The incidence of acute renal failure remains high (3–25%) in patients admitted to ICU. The mortality rate of ARF, even modest degrees not resulting in dialysis treatment [25], varies from 20% to 50%, despite advances in renal replacement therapy [26, 27, 28]. To reduce this mortality rate improvements in outcome of the septic shock might be achieved by better understanding of the involved disturbances. Several factors such as sepsis, hypotension, hypoxia, mechanical ventilation, and drug toxicity are known to contribute to ARF. In the current study we observed an increase in renal disturbances that mimic tubular cell injury, related to basal low aldosterone levels. Basal PAC were inversely correlated with the increase in serum creatinine concentrations. Thus, persistent hypotension-induced ARF may also be a consequence of the hypoaldosteronism-induced lack of sodium and water reabsorption. Altogether these data suggest, first, that in these severe conditions of septic shock initial elevated FeNa values are related either to renal tubular injury or hypoaldosteronism, and, second, that hypoaldosteronism is a risk factor for the development of acute renal failure.

In this small single-center study the observed overall mortality was 30%, but we found no significant difference in mortality rates between groups.
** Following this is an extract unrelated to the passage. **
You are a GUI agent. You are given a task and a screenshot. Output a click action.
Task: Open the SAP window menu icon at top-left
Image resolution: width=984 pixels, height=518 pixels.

Nevertheless, there was a trend toward greater delayed shock reversal, as judged by cessation of vasopressor therapy, longer time of respiratory failure, as assessed by duration of mechanical ventilation, and higher number of death in group of patients with basal hypoaldosteronism. These data are in line with those of studies regarding all critically ill patients [8, 9].

By contrast, our study shows that patients with "abnormal" aldosterone levels suffered more frequently from ARF requiring renal replacement therapy and had prolonged length of ICU stay. The delayed discharge from ICU, which was not affected by a change in treatment between the groups, may be attributed to the renal dysfunction. Indeed, all patients received the same protocol for septic shock management, including fluid resuscitation, hemodynamic support with catecholamines, and adapted antibiotics. In addition, they received mineralosteroids and corticosteroids because adrenal insufficiency could not be ruled out in the tested hypothesis, and because the benefit on mortality and morbidity of a treatment with hydrocortisone combined [29] or not [30, 31] with fludrocortisone has been demonstrated in patients with septic shock. One explanation of the positive effects of corticosteroids is their ability to inhibit the expression of inducible nitric oxide synthase in vascular endothelial cells [32] and to potentiate the catecholamine effect by increasing the number of α1-adrenergic receptors [33]. Corticosteroids may also increase renal sodium transport by type I and type IV corticoid receptor mediated effects [34, 35]. However, the doses and duration of corticosteroids are still controversial. Interestingly, our study also demonstrates that hyperreninemic hypoaldosteronism is transient and is reversible over 1 week when shock reversal is effective. Consequently the high incidence of hypoaldosteronism at the onset of the shock and its deleterious effect on renal function suggest that a short course of fludrocortisone, as a direct substitute for aldosterone and in addition to that of adrenal glands and to glucocorticoids may be beneficial in the management of catecholamine-dependent septic shock, as proposed in primary adrenal insufficiency [20].

We conclude that transient hyperreninemic hypoaldosteronism is frequent in septic shock patients. These abnormalities of the endocrine response to septic inflammatory reaction enhance the incidence of acute renal failure are associated with a trend to a deleterious impact on the course of organ dysfunctions and delay ICU discharge. Plasma aldosterone measurement should be required at the onset of the shock to identify patients with high risk of renal function impairment. Further studies are needed to clarify the predictive factors of hypoaldosteronism and the involved mechanisms and to define the best steroid therapy.